Verfasst von Annika Gollnik am
Wieder stehe ich vor meinem geöffneten Kleiderschrank und verzweifele. Was
will ich denn mit dieser Hose? Da passe ich doch nie mehr rein! Seit zwei
Jahren liegt die jetzt schon hier im Schrank. Und dieses Oberteil! Was ist das
für ein Fehlkauf! Kein einziges Mal angehabt. Das Kleid, überall Löcher und
überhaupt nicht mehr mein Stil!
Stunden später habe ich es endlich geschafft: ich habe ausgemistet! Total stolz
drehe ich mich um... und sehe vier volle Kleidersäcke. So ein Mist. Was mache
ich denn jetzt damit? Der nächste Blick geht zurück zu meinem Kleiderschrank
und mir wird klar: ich sollte dringend bewusster einkaufen. Dazu habe ich jetzt
auf jeden Fall Gelegenheit, denn es befindet sich kaum noch etwas zum Anziehen
darin. Leider hat das Ausmisten vor allen Dingen eines gebracht: Ratlosigkeit.
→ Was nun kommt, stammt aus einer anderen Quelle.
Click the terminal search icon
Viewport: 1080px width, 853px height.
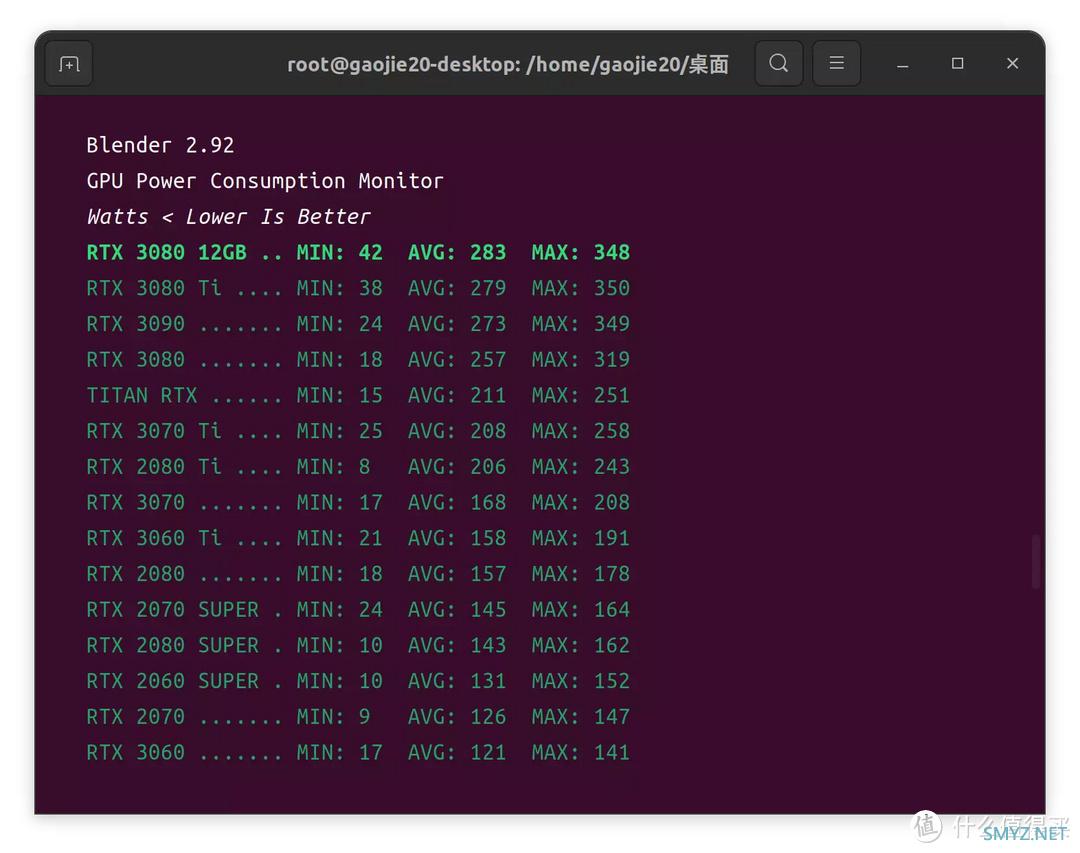pyautogui.click(x=778, y=64)
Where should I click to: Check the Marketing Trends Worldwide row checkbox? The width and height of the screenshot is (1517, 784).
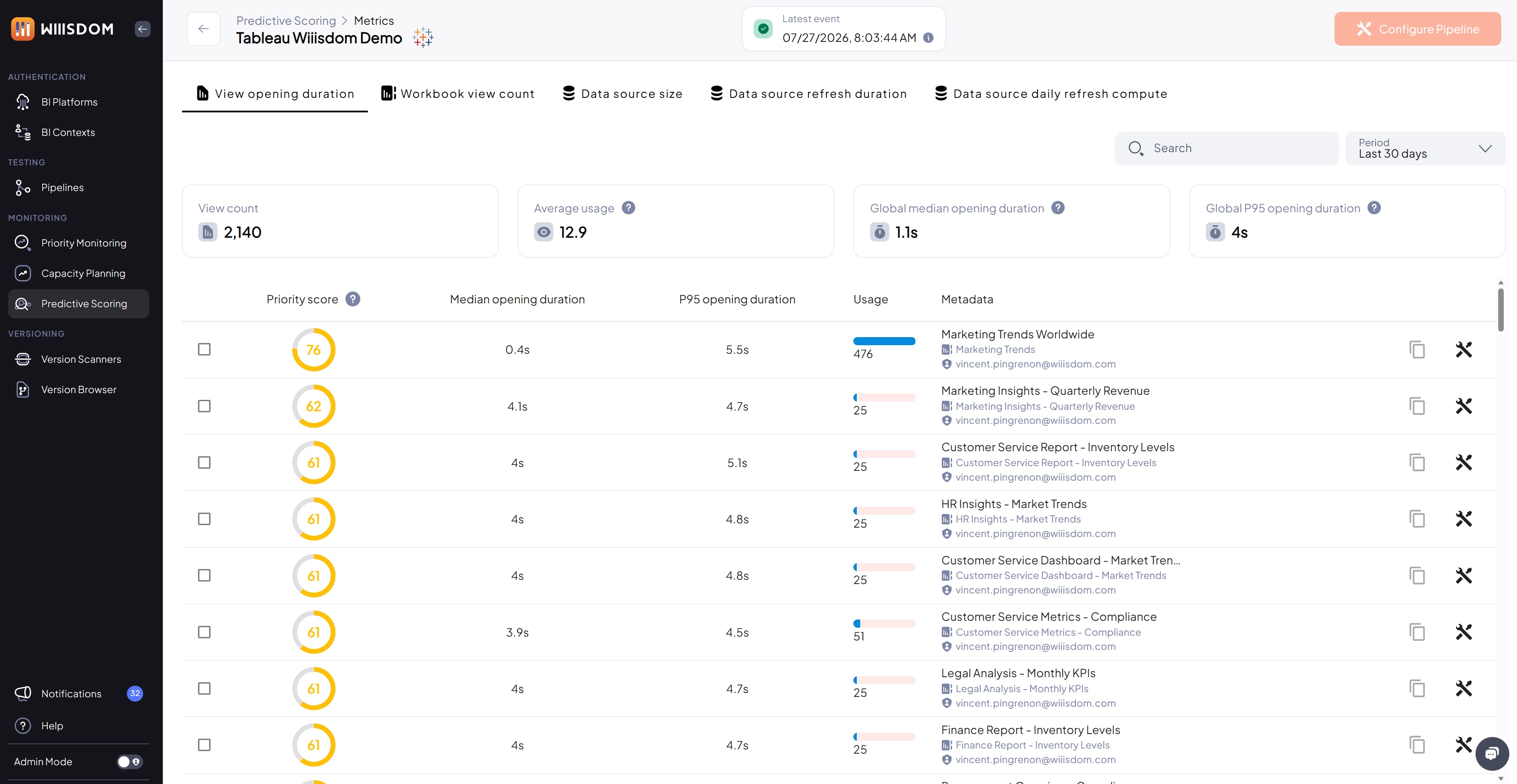204,349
Ein ökologischer Kleiderschrank ist
sinnvoll, wenn dadurch Ausbeutung und Umweltverschmutzung verhindert werden
Also heißt es wohl an die Arbeit. Erstens wohin mit den alten Sachen und zweitens shoppen, aber wo? Man will meinen sich dabei ohne Weiteres nach den gängigen Öko-Siegeln richten zu können. So einfach ist es dann wohl doch nicht. Jedes Öko-Siegel scheint für etwas anderes zu stehen und ich bin am Ende nur eines: ganz schön verwirrt. Außerdem fange ich mich an zu fragen, ob alle Öko-Siegel halten was sie versprechen und werde misstrauisch. Kann ich den Siegeln wirklich vertrauen? Oder mache ich es mir einfach und gehe in den nächsten Primark und kaufe dort ein?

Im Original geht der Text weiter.